__Problem statement__. Copy the data below verbatim, starting with its first line and ending with the line containing "point(123,83)", including both of those lines.

__Exercise data__.
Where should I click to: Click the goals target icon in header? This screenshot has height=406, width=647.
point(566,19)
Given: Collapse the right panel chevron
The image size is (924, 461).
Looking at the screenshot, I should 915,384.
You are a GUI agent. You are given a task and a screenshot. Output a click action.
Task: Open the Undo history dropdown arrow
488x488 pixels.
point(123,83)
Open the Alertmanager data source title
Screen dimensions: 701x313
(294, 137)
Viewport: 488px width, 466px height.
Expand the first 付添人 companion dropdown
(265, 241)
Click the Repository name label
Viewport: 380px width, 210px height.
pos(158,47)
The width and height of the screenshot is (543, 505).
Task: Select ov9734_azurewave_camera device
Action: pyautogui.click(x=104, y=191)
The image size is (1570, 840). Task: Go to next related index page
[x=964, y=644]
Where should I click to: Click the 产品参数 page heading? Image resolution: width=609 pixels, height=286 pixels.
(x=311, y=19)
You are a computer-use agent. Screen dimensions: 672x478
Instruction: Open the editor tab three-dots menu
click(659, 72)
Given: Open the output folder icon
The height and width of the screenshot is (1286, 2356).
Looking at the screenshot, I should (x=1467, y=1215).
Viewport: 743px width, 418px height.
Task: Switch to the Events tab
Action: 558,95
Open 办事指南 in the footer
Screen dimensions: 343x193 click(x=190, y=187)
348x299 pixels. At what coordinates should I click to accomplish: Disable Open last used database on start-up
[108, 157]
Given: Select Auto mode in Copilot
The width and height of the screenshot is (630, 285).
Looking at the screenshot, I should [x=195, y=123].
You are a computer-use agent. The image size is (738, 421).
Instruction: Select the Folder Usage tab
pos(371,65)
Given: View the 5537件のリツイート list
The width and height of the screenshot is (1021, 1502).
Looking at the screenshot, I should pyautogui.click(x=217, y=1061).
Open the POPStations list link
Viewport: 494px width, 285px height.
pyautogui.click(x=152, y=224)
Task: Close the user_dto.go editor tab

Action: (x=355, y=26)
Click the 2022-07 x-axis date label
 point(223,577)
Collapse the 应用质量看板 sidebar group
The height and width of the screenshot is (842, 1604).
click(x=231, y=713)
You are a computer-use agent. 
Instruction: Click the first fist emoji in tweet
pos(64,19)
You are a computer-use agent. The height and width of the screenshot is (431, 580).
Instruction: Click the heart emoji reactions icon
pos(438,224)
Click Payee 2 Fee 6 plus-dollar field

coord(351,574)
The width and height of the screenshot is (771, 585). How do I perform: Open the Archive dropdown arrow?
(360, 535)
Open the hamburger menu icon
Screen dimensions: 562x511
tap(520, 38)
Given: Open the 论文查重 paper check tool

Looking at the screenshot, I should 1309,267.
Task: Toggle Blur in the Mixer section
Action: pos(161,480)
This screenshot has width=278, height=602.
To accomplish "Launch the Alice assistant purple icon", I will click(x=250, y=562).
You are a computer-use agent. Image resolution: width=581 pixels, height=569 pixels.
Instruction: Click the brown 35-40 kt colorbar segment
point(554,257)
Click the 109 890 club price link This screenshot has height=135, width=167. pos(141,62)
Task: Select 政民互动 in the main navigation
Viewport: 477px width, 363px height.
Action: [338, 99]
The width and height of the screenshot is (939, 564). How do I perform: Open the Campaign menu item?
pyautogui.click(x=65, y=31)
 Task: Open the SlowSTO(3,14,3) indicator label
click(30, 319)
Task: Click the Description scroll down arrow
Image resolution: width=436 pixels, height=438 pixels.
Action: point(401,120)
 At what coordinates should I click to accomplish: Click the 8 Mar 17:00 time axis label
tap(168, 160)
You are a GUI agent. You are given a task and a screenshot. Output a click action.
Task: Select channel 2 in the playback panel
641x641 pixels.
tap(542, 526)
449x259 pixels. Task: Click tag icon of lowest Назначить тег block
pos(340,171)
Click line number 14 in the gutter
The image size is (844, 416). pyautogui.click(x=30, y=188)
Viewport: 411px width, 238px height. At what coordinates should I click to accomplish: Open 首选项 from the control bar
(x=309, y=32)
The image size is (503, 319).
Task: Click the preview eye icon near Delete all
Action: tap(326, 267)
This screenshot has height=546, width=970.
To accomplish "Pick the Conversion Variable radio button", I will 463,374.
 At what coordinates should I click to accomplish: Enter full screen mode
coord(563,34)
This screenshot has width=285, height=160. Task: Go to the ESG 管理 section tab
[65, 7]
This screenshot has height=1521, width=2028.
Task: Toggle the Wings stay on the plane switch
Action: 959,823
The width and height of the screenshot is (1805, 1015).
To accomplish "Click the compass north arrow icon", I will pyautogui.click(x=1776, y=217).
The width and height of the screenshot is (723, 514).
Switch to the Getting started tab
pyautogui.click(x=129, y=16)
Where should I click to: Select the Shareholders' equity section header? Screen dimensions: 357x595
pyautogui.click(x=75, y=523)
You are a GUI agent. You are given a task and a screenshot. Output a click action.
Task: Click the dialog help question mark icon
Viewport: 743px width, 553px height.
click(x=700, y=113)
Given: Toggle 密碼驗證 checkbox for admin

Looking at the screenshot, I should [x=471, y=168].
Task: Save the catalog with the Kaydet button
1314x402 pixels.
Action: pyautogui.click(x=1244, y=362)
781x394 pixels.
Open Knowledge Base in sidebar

__Written solution__.
Where should I click to: Click the goals target icon in header? This screenshot has height=406, width=647.
point(566,19)
Given: Collapse the right panel chevron
The image size is (924, 461).
Looking at the screenshot, I should 915,384.
You are a GUI agent. You are given a task and a screenshot. Output a click action.
Task: Open the Undo history dropdown arrow
488x488 pixels.
point(123,83)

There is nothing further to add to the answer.